═══ Material shown ═══

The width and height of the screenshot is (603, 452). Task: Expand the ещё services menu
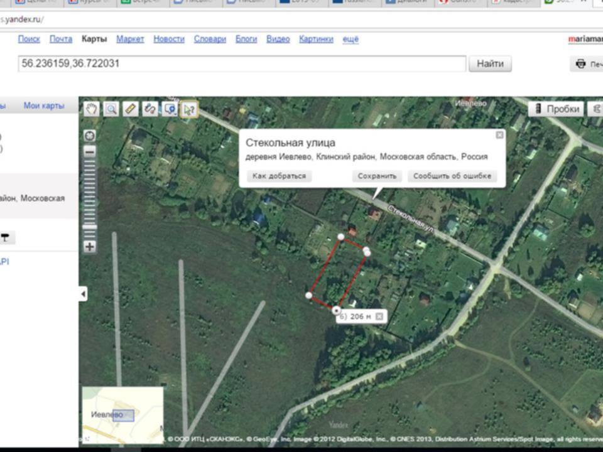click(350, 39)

═══
═══ Material shown ═══

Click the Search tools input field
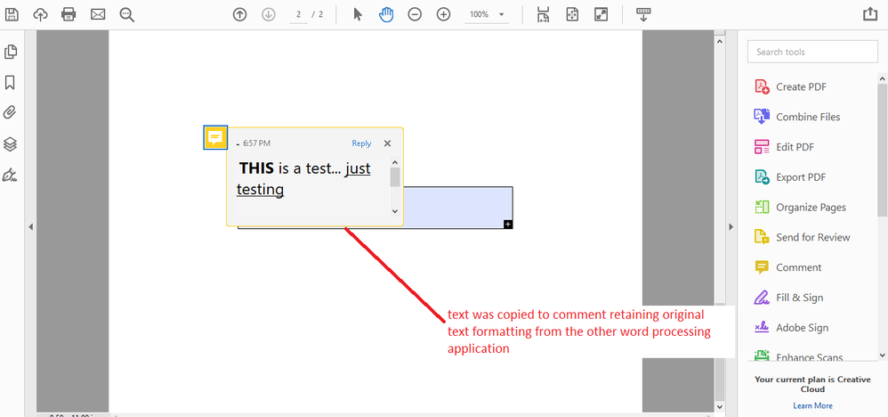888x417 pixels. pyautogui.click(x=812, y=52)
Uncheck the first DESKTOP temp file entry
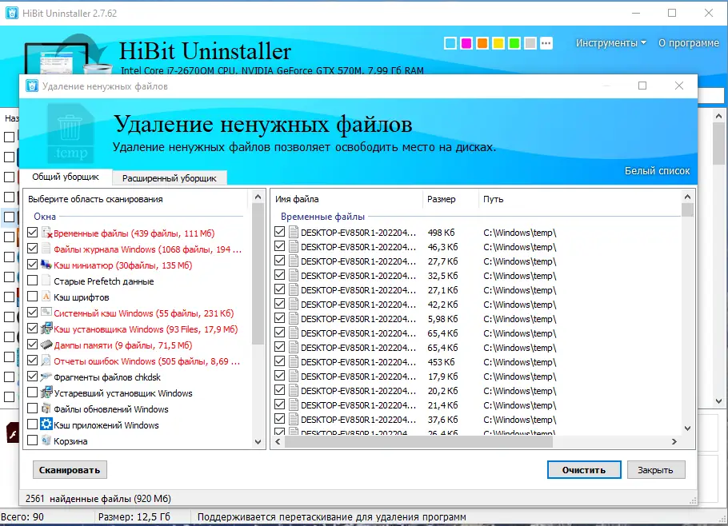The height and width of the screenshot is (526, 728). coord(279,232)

═══
═══ Material shown ═══

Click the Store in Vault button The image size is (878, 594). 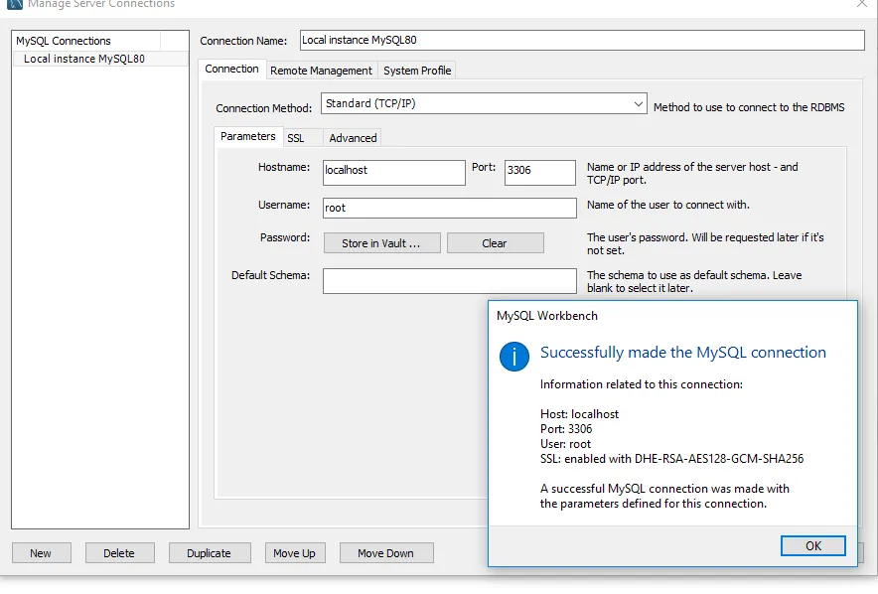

═══

> [Short task] Convert the rows starting at the line containing "The width and" and ending at the line containing "click(350, 39)" into a two-column CSV with the headers instruction and action, giving one row per request with its text and its answer, each in a single quoted field with line breaks replaced by spaces. Leave the pictures out.

> [The completed task]
instruction,action
"The width and height of the screenshot is (603, 452). Task: Expand the ещё services menu","click(350, 39)"